*EXERCISE OBJECTIVE*
A verbatim copy of every entry is required.

*RECORDED DATA*
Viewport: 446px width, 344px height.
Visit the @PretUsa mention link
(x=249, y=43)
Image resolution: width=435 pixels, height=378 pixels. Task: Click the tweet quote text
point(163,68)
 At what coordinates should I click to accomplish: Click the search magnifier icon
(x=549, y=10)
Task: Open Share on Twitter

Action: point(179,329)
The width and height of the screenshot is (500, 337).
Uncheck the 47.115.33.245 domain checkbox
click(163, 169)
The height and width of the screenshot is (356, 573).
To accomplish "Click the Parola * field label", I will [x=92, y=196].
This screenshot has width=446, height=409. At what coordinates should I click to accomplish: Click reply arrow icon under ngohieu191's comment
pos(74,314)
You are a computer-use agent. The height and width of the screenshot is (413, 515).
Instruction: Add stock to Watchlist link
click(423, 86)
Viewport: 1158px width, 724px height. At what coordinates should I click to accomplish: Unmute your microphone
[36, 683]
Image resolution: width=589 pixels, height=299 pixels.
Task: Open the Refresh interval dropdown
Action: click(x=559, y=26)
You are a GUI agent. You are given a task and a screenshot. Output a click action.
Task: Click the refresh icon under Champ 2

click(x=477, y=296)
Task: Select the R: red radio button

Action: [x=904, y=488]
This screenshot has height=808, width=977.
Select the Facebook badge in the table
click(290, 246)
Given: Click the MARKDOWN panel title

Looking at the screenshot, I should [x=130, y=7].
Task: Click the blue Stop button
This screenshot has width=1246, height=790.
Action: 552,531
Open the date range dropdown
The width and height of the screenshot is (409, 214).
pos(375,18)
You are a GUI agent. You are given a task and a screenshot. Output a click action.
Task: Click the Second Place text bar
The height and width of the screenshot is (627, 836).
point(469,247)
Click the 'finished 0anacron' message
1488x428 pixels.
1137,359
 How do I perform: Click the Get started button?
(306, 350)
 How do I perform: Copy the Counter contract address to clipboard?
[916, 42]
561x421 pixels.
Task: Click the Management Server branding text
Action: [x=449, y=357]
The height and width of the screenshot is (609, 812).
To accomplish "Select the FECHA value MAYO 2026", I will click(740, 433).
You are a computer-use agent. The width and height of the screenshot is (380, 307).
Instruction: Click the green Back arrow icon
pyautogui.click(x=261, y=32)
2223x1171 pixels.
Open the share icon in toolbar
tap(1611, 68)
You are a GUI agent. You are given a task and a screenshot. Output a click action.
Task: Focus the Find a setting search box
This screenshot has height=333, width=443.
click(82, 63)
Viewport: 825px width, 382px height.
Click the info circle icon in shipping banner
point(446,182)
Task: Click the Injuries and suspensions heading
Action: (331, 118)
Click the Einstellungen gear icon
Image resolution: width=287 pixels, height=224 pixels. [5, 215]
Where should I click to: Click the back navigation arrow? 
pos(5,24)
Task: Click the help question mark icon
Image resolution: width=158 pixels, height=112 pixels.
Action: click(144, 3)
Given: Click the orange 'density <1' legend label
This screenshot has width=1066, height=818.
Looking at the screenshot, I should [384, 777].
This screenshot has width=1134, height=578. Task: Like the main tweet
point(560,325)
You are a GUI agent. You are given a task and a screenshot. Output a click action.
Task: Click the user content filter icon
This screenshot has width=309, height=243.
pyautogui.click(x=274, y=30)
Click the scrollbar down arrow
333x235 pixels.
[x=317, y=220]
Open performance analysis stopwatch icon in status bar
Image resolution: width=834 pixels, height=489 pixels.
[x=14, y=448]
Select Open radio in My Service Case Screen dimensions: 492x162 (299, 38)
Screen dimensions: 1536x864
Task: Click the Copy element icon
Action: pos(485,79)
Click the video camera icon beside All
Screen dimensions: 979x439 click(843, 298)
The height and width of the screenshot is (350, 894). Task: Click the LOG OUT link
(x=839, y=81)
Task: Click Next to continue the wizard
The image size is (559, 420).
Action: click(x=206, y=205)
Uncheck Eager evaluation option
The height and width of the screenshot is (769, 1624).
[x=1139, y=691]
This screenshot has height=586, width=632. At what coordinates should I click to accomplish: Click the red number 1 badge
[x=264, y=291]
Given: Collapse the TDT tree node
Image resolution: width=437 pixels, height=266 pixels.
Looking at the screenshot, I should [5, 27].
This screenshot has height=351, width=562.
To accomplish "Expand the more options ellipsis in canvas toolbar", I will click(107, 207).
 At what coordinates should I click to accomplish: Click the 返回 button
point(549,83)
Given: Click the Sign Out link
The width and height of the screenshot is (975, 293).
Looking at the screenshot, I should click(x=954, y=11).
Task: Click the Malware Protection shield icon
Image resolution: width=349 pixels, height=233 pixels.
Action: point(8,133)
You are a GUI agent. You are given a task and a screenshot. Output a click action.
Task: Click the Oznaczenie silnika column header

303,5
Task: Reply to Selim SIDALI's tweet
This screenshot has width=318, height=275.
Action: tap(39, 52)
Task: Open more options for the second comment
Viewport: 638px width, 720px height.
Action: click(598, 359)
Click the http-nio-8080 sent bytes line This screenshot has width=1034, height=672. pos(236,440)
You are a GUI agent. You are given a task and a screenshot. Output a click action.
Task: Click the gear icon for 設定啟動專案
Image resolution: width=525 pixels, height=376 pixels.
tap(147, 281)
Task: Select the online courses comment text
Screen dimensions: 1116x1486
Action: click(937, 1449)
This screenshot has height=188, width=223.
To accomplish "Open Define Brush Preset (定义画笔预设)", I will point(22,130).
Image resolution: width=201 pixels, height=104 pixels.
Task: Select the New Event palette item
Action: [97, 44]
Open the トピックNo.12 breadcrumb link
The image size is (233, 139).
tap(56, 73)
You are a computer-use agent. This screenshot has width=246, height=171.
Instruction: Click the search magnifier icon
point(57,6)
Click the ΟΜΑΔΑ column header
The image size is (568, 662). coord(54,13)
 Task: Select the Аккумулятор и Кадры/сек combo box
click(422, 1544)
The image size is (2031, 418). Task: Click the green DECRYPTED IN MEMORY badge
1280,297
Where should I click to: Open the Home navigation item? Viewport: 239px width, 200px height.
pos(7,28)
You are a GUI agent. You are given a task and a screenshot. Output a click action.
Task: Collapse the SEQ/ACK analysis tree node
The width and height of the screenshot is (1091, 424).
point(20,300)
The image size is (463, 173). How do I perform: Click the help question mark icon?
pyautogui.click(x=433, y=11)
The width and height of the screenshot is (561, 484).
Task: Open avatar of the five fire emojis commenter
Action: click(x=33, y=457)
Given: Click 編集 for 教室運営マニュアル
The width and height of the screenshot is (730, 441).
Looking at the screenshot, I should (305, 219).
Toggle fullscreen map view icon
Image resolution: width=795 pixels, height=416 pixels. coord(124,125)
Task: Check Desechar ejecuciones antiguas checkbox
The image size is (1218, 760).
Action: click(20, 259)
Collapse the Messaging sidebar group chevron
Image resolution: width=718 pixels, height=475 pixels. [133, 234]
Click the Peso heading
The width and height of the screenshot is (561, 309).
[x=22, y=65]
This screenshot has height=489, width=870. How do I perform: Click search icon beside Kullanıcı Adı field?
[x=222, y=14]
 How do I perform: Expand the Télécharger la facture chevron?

*EXERCISE OUTPUT*
Viewport: 446px width, 344px height.
Visit the @PretUsa mention link
(x=249, y=43)
Image resolution: width=435 pixels, height=378 pixels. Task: Click the tweet quote text
point(163,68)
 At what coordinates should I click to accomplish: Click the search magnifier icon
(x=549, y=10)
Task: Open Share on Twitter

Action: point(179,329)
The width and height of the screenshot is (500, 337).
Uncheck the 47.115.33.245 domain checkbox
click(163, 169)
The height and width of the screenshot is (356, 573).
To accomplish "Click the Parola * field label", I will [x=92, y=196].
This screenshot has width=446, height=409. At what coordinates should I click to accomplish: Click reply arrow icon under ngohieu191's comment
pos(74,314)
You are a computer-use agent. The height and width of the screenshot is (413, 515).
Instruction: Add stock to Watchlist link
click(423, 86)
Viewport: 1158px width, 724px height. At what coordinates should I click to accomplish: Unmute your microphone
[36, 683]
Image resolution: width=589 pixels, height=299 pixels.
Task: Open the Refresh interval dropdown
Action: click(x=559, y=26)
You are a GUI agent. You are given a task and a screenshot. Output a click action.
Task: Click the refresh icon under Champ 2

click(x=477, y=296)
Task: Select the R: red radio button

Action: [x=904, y=488]
This screenshot has height=808, width=977.
Select the Facebook badge in the table
click(290, 246)
Given: Click the MARKDOWN panel title

Looking at the screenshot, I should [x=130, y=7].
Task: Click the blue Stop button
This screenshot has width=1246, height=790.
Action: 552,531
Open the date range dropdown
The width and height of the screenshot is (409, 214).
pos(375,18)
You are a GUI agent. You are given a task and a screenshot. Output a click action.
Task: Click the Second Place text bar
The height and width of the screenshot is (627, 836).
point(469,247)
Click the 'finished 0anacron' message
1488x428 pixels.
1137,359
 How do I perform: Click the Get started button?
(306, 350)
 How do I perform: Copy the Counter contract address to clipboard?
[916, 42]
561x421 pixels.
Task: Click the Management Server branding text
Action: [x=449, y=357]
The height and width of the screenshot is (609, 812).
To accomplish "Select the FECHA value MAYO 2026", I will click(740, 433).
You are a computer-use agent. The width and height of the screenshot is (380, 307).
Instruction: Click the green Back arrow icon
pyautogui.click(x=261, y=32)
2223x1171 pixels.
Open the share icon in toolbar
tap(1611, 68)
You are a GUI agent. You are given a task and a screenshot. Output a click action.
Task: Focus the Find a setting search box
This screenshot has height=333, width=443.
click(82, 63)
Viewport: 825px width, 382px height.
Click the info circle icon in shipping banner
point(446,182)
Task: Click the Injuries and suspensions heading
Action: (331, 118)
Click the Einstellungen gear icon
Image resolution: width=287 pixels, height=224 pixels. [5, 215]
Where should I click to: Click the back navigation arrow? 
pos(5,24)
Task: Click the help question mark icon
Image resolution: width=158 pixels, height=112 pixels.
Action: click(144, 3)
Given: Click the orange 'density <1' legend label
This screenshot has width=1066, height=818.
Looking at the screenshot, I should [384, 777].
This screenshot has width=1134, height=578. Task: Like the main tweet
point(560,325)
You are a GUI agent. You are given a task and a screenshot. Output a click action.
Task: Click the user content filter icon
This screenshot has width=309, height=243.
pyautogui.click(x=274, y=30)
Click the scrollbar down arrow
333x235 pixels.
[x=317, y=220]
Open performance analysis stopwatch icon in status bar
Image resolution: width=834 pixels, height=489 pixels.
[x=14, y=448]
Select Open radio in My Service Case Screen dimensions: 492x162 (299, 38)
Screen dimensions: 1536x864
Task: Click the Copy element icon
Action: pos(485,79)
Click the video camera icon beside All
Screen dimensions: 979x439 click(843, 298)
The height and width of the screenshot is (350, 894). Task: Click the LOG OUT link
(x=839, y=81)
Task: Click Next to continue the wizard
The image size is (559, 420).
Action: click(x=206, y=205)
Uncheck Eager evaluation option
The height and width of the screenshot is (769, 1624).
[x=1139, y=691]
This screenshot has height=586, width=632. At what coordinates should I click to accomplish: Click the red number 1 badge
[x=264, y=291]
Given: Collapse the TDT tree node
Image resolution: width=437 pixels, height=266 pixels.
Looking at the screenshot, I should [5, 27].
This screenshot has height=351, width=562.
To accomplish "Expand the more options ellipsis in canvas toolbar", I will click(107, 207).
 At what coordinates should I click to accomplish: Click the 返回 button
point(549,83)
Given: Click the Sign Out link
The width and height of the screenshot is (975, 293).
Looking at the screenshot, I should click(x=954, y=11).
Task: Click the Malware Protection shield icon
Image resolution: width=349 pixels, height=233 pixels.
Action: point(8,133)
You are a GUI agent. You are given a task and a screenshot. Output a click action.
Task: Click the Oznaczenie silnika column header

303,5
Task: Reply to Selim SIDALI's tweet
This screenshot has width=318, height=275.
Action: tap(39, 52)
Task: Open more options for the second comment
Viewport: 638px width, 720px height.
Action: click(598, 359)
Click the http-nio-8080 sent bytes line This screenshot has width=1034, height=672. pos(236,440)
You are a GUI agent. You are given a task and a screenshot. Output a click action.
Task: Click the gear icon for 設定啟動專案
Image resolution: width=525 pixels, height=376 pixels.
tap(147, 281)
Task: Select the online courses comment text
Screen dimensions: 1116x1486
Action: click(937, 1449)
This screenshot has height=188, width=223.
To accomplish "Open Define Brush Preset (定义画笔预设)", I will point(22,130).
Image resolution: width=201 pixels, height=104 pixels.
Task: Select the New Event palette item
Action: [97, 44]
Open the トピックNo.12 breadcrumb link
The image size is (233, 139).
tap(56, 73)
You are a computer-use agent. This screenshot has width=246, height=171.
Instruction: Click the search magnifier icon
point(57,6)
Click the ΟΜΑΔΑ column header
The image size is (568, 662). coord(54,13)
 Task: Select the Аккумулятор и Кадры/сек combo box
click(422, 1544)
The image size is (2031, 418). Task: Click the green DECRYPTED IN MEMORY badge
1280,297
Where should I click to: Open the Home navigation item? Viewport: 239px width, 200px height.
pos(7,28)
You are a GUI agent. You are given a task and a screenshot. Output a click action.
Task: Collapse the SEQ/ACK analysis tree node
The width and height of the screenshot is (1091, 424).
point(20,300)
The image size is (463, 173). How do I perform: Click the help question mark icon?
pyautogui.click(x=433, y=11)
The width and height of the screenshot is (561, 484).
Task: Open avatar of the five fire emojis commenter
Action: click(x=33, y=457)
Given: Click 編集 for 教室運営マニュアル
The width and height of the screenshot is (730, 441).
Looking at the screenshot, I should (305, 219).
Toggle fullscreen map view icon
Image resolution: width=795 pixels, height=416 pixels. coord(124,125)
Task: Check Desechar ejecuciones antiguas checkbox
The image size is (1218, 760).
Action: click(20, 259)
Collapse the Messaging sidebar group chevron
Image resolution: width=718 pixels, height=475 pixels. [133, 234]
Click the Peso heading
The width and height of the screenshot is (561, 309).
[x=22, y=65]
This screenshot has height=489, width=870. How do I perform: Click search icon beside Kullanıcı Adı field?
[x=222, y=14]
 How do I perform: Expand the Télécharger la facture chevron?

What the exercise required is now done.